ちなみにこの老婆が占いの館の主のナシババさんだ。

「お主ら金貨百枚持っとるか? 持っとらんのならさっさと立ち去るがよい」
しっしっと言わんばかりに手をひらひらと振るナシババさん。

「金貨百枚っていくらなんでも……」
金貨百枚と言ったら十年は遊んで暮らせる額だ。
僕の現在の手持ちの金貨は四枚。
とてもじゃないが百枚には遠く及ばない。

「あの、金貨四枚でなんとかなりませんか?」
無理を承知で訊ねてみるがナシババさんはテーブルの上の水晶玉を布巾で磨きつつ、
「馬鹿言うんじゃないよ。わしをなめとるのか? 若造が」
僕をにらみつけてきた。

「す、すみません……」
思わず謝る僕。

「クズミンさん、どうしますか?」
隣に座っていたニーナがこそっと耳打ちしてくる。
不安そうな顔を僕に向けてきていた。

「うーん……」
まいったな……ライドンとマリンの居場所を探し当ててもらうつもりだったのに当てが外れてしまった。
お金を稼ごうにも僕はお尋ね者なのでそれもままならない。

どうするか……?

僕が頭を悩ませていると――
「若造、お主もしやクズミン・アルバラードか?」
ナシババさんが突如口にした。

「えっ……!?」
予期していなかった言葉に僕は頭が真っ白になる。

「い、いや。えっと僕はそんなことはなくてっ……」
なんとかごまかそうとする僕に、
「隠さんでいいわい。そこの嬢ちゃんがさっきそう呼んだじゃろうが」
すべてを見通すかのような目でナシババさんが言った。

さっきのささやき声が聞こえたのか……?
年寄りのくせして結構な地獄耳だ。

バレてしまったからにはと席を立とうとする僕にナシババさんは、
「これ、待たんか。別にお主をどうこうする気はないわい。とにかく一旦座りな」
再度椅子に座るよう促す。

「え?」
「わしは相手がお尋ね者だろうが一向に構いやしないよ。金さえ払ってくれればね」
「……い、いや、でも僕たち金貨百枚なんて持っていませんよ」
「そんなことはわかっとるわい、わしの話を最後まで聞かんか。
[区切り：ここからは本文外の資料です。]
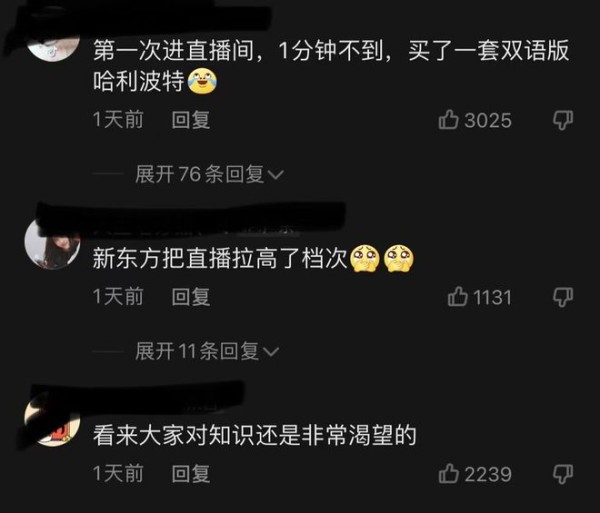The height and width of the screenshot is (513, 600).
Task: Dislike the 新东方 livestream comment
Action: (x=563, y=297)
よいか、お主Eランクの冒険者らしいがCランクの冒険者を殺したってことはそれなりに強いんじゃろ?」
言いながらくぼんだ目をぎろりと僕に向けるナシババさん。

「は、はぁ……」
「そこでじゃ、お主に一つやってもらいたいことがある」
「僕に……?」
「もしわしの頼みを聞いてくれたら金貨百枚はチャラにしてやってもよいぞ」
「えっ、本当ですかっ?」
「どうじゃ、聞いてくれるか?」

金貨百枚なんて今の僕にはとても用意出来ない。
ナシババさんの頼みが何かはわからないがそれでライドンとマリンの居場所を探し出してもらえるのならやらないという手はない。

「は、はいっ。やります」
「そうかそうか、お主ならそう言ってくれると思っとったよ」
「それで僕は何をすればいいんですか?」
「ほっほっほ。なあに、簡単なことじゃ」
ナシババさんはそう前置きすると、
「北の森に棲むドラゴンを倒してそのドラゴンの角を取ってくるだけじゃよ」
底意地の悪そうな顔でにやりと笑うのだった。